SUPPLIED TEXT:
------------------------------------------------------------------------

Bear with one another and, if anyone has a complaint against another, forgive each other; just as the Lord has forgiven you, so you also must forgive.
—Colossians 3:13

  • Is there someone with whom I need to be reconciled? What hindrances are preventing this? What might help these to be overcome (see notes on back)?

 

 

 

 

 

 

 

  • Have there been times in my life where I’ve used (or seen used) these negotiation techniques successfully (see notes on back)?

 

 

 

 

What Forgiveness is Not

  • Forgiveness is Not a Feeling
    • Forgiveness is an act of the will that often flies in the face of feelings.
    • The act of forgiveness, however, can lead to a change in feelings.
  • Forgiveness is Not Forgetting
    • Forgetting is a passive process whereby memories fade over time.
    • Forgiveness is an active decision not to think or talk about what others have done to hurt us.
  •  Forgiveness is not Excusing
    • Excusing implies that no wrong was done.
    • Forgiveness is the opposite of excusing, as the very fact that forgiveness is necessary that what someone did was wrong and inexcusable.

What Forgiveness IS

  • Forgiveness is a Decision
    • When someone sins, he or she creates a debt with you. That debt can be resolved in two ways:
      • Taking a payment: withholding forgiveness, dwelling on the wrong, being cold and aloof, giving up on the relationship, by inflicting emotional pain, by gossiping, by lashing back or by seeking revenge.
      • Making a payment: releasing others from the penalties they deserve to pay by fighting against painful memories, speaking gracious words, working to tear down walls, enduring consequence of material or physical injury.

------------------------------------------------------------------------

YOUR OBJECTIVE:
Could you copy everything in the forgiveness text from "Bear with one" down to "also must forgive.", word for word?

Entries for locating described items:
------------------------------------------------------------------------

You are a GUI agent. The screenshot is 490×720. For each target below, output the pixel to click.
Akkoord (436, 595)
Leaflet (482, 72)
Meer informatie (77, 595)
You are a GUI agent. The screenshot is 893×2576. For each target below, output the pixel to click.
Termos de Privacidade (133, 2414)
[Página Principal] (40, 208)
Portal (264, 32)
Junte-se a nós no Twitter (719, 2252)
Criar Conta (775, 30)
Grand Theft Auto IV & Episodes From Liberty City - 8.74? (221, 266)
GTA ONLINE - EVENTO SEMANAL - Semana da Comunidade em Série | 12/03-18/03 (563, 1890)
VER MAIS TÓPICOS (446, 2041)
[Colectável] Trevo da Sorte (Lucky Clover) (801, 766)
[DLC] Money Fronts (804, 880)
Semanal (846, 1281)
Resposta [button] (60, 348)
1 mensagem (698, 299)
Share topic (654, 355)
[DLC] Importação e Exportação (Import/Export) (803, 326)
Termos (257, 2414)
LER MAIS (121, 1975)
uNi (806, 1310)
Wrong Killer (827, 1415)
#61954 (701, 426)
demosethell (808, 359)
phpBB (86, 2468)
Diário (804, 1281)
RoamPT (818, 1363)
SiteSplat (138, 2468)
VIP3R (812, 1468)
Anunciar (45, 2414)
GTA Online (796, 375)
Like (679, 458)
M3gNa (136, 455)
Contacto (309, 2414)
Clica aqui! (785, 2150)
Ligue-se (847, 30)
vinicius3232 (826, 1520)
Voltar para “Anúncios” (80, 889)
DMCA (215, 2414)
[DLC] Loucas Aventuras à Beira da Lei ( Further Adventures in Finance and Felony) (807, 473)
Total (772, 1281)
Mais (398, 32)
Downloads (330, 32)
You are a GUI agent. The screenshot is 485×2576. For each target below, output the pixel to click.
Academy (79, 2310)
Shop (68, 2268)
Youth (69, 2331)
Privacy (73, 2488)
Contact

------------------------------------------------------------------------

WRITTEN RESPONSE:
Bear with one another and, if anyone has a complaint against another, forgive each other; just as the Lord has forgiven you, so you also must forgive.